### What to do:
Please restate word for word the lines of the entries below from the one with "Where should I" to the one with "Task: Click the chevron after Apple ID", inclusive, and leave out every picture.

┌────────

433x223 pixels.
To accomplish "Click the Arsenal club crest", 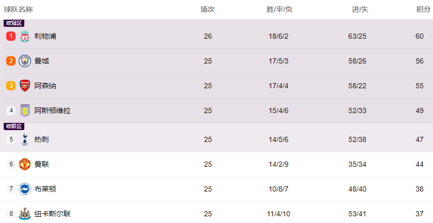I will (x=25, y=86).
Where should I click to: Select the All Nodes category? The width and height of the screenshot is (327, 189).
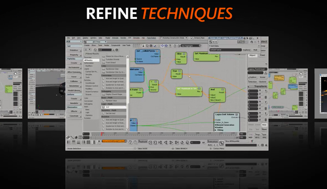click(91, 60)
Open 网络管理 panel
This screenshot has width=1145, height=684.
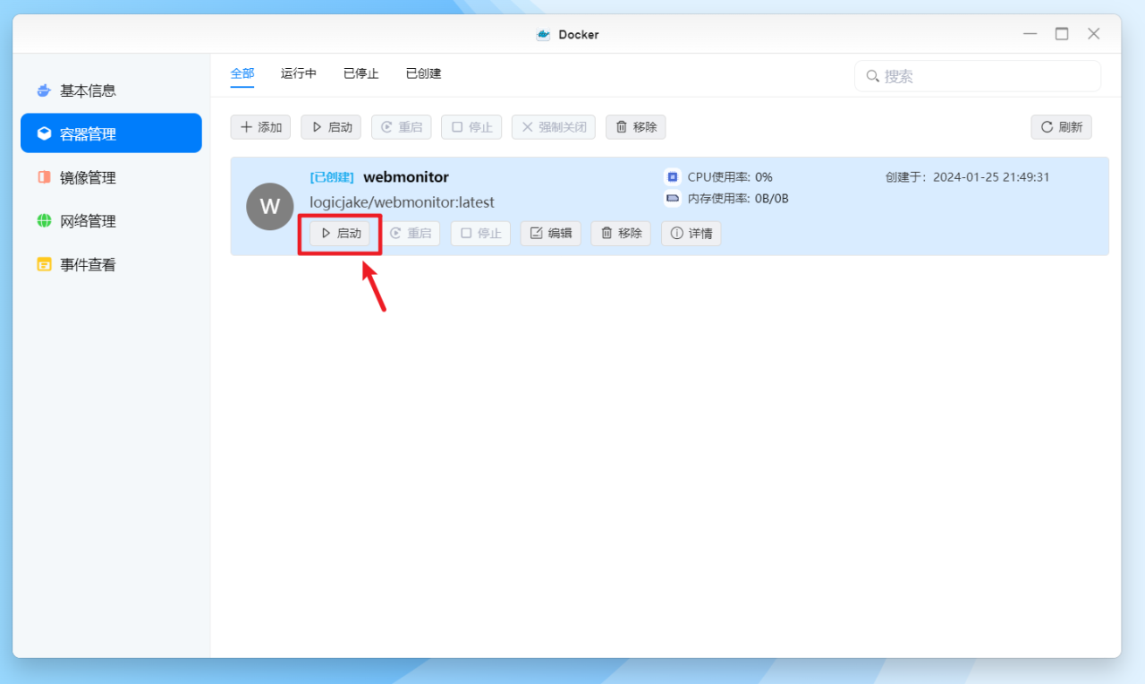click(x=89, y=220)
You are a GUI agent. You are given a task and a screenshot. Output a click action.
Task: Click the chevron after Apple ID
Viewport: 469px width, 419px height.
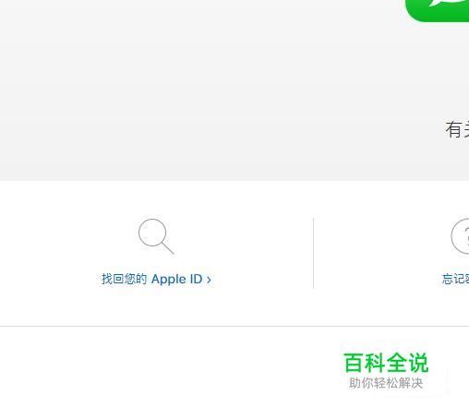click(209, 280)
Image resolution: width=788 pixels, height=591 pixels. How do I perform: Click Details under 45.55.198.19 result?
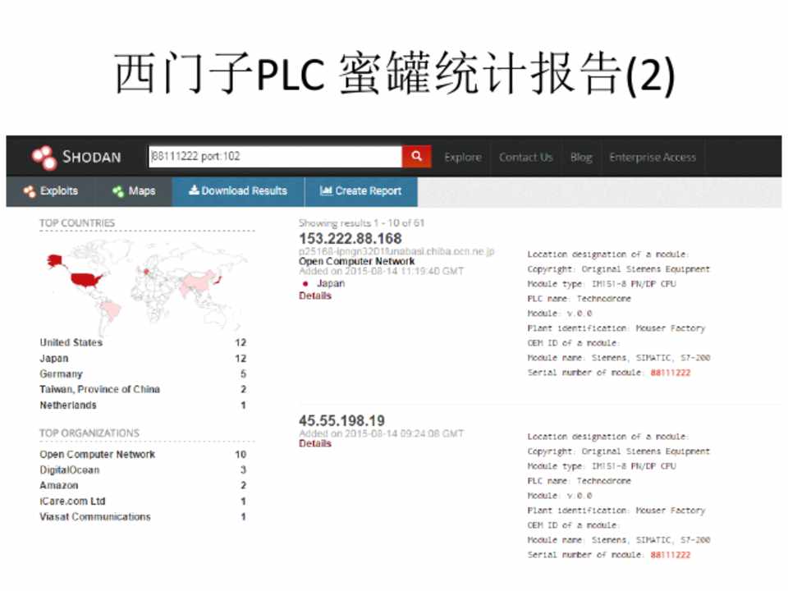[x=315, y=444]

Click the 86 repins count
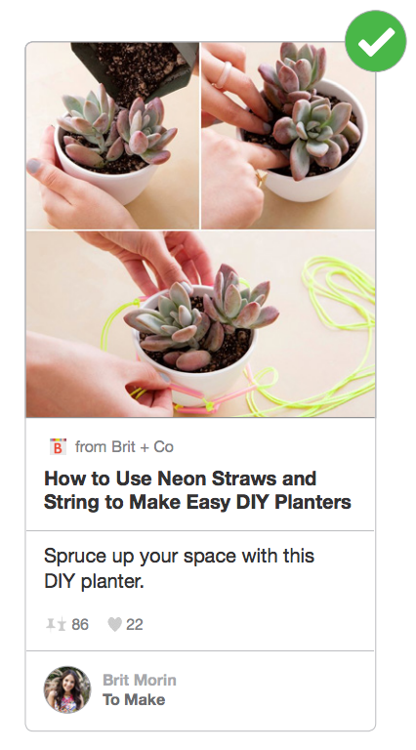(x=80, y=625)
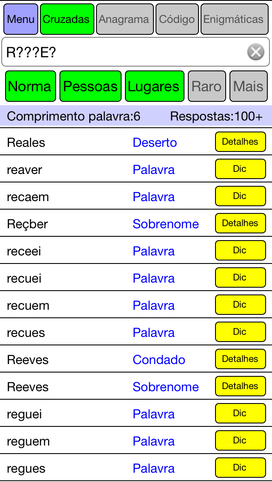Clear the search field with the X icon
Viewport: 272px width, 482px height.
(256, 52)
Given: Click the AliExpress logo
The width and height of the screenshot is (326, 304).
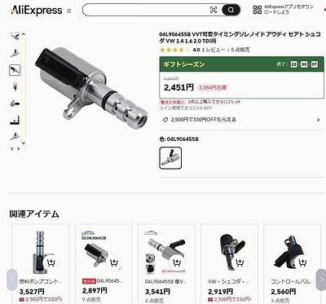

└────────

### Response to the task:
Where should I click to: Select the All Nodes category? The width and height of the screenshot is (327, 189).
click(91, 60)
Open 网络管理 panel
This screenshot has width=1145, height=684.
click(x=89, y=220)
You are a GUI agent. You are given a task and a screenshot. Output a click action.
Task: Click the chevron after Apple ID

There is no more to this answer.